Laurence Sterne d'après Reynolds
Sterne

L’expression "voyage sentimental" a été popularisé par le roman éponyme de Lawrence Sterne : Voyage sentimental en France et en Italie, paru en 1768. Sous le nom de Yorick en référence à Shakespeare, l’auteur y visite la France. Dans la préface, après avoir catégorisé les différentes sortes de voyageurs (les oisifs, les curieux, les "ennuyés", les forcés), Sterne précise ses desseins : "Enfin, le dernier de tous (s’il vous plaît) Le Voyageur sentimental (autrement dit moi-même), moi qui ai voyagé, et qui m’assieds à l’instant même pour vous raconter comment – j’ai voyagé autant par nécessité, par besoin de voyager, que n’importe quel autre membre de cette classe". Il n’est pas indifférent que l’accent passe du mot Voyage (dans le titre) au mot Voyageur (dans la préface). Car le voyage n’est important qu’en tant que révélateur de l’homme. Il est inutile, selon Sterne, de sillonner des terres étrangères dans le seul but d’apprendre (on peut le faire aussi bien chez soi), ni de tenter de comprendre d’autres sociétés si on reste centré sur ses propres préoccupations. Voyager, être ailleurs, c’est au contraire être déstabilisé, bousculé dans ses habitudes de pensée. Pour cela, il faut s’ouvrir aux autres, provoquer les rencontres imprévues, laisser se développer les événements fortuits, favoriser les contacts entre les gens. Importent par dessus tout ces moments de grâce né d’un épisode inattendu. Contrairement aux voyageurs français, Sterne croise des gens de tous les milieux, ne dédaigne personne en raison de ses origines. A l’opposé des Voyages en France d’Arthur Young, le lecteur n’apprend pratiquement rien sur la France mais beaucoup sur ses habitants. Le récit semble s’abandonner aux aléas des circonstances. Il passe d’un sujet à l’autre, trace des portraits, peint des caractères affirmés, alterne anecdotes humoristiques et galantes. Il mêle habilement larmes et ironie. Sterne se veut avant tout subjectif : "Se permettre de tout penser serait manquer de savoir-vivre ; la meilleure preuve de respect qu’on puisse donner à l’intelligence du lecteur, c’est de lui laisser amicalement quelque chose à imaginer".
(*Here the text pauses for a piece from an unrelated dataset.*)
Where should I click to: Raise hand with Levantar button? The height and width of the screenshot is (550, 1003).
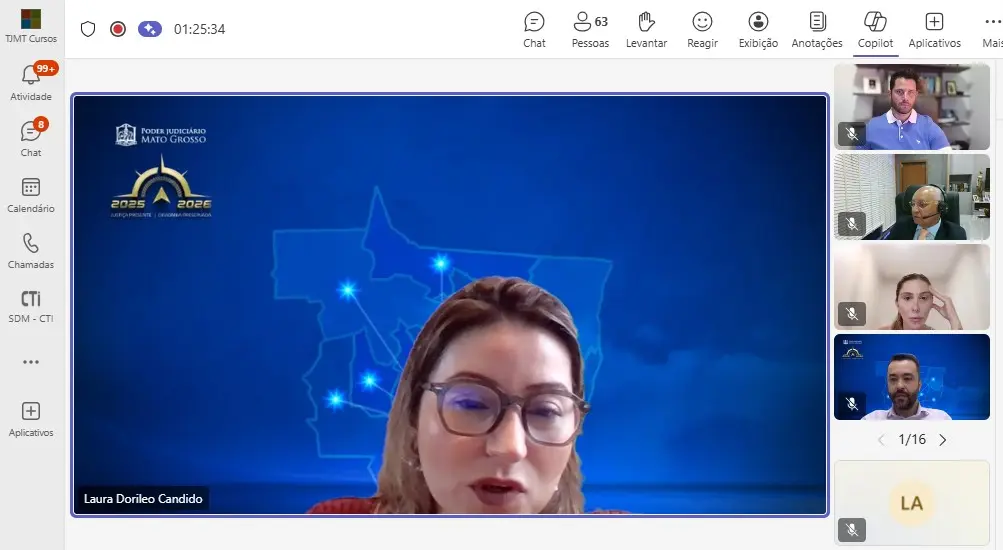pos(646,29)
Les imitateurs vont surtout retenir de Sterne un art assez nonchalant de raconter son périple : Voyage pittoresque et sentimental dans plusieurs des provinces occidentales de la France par le Maréchal Brune en 1788, Les Souliers de Sterne, récits et tableaux de voyages de Charles Monselet (1874).Quant à Joseph Pennel, il décide de refaire à l’identique le trajet effectué un siècle auparavant par Laurence Sterne (On sentimental journey through France and Italy, 1893).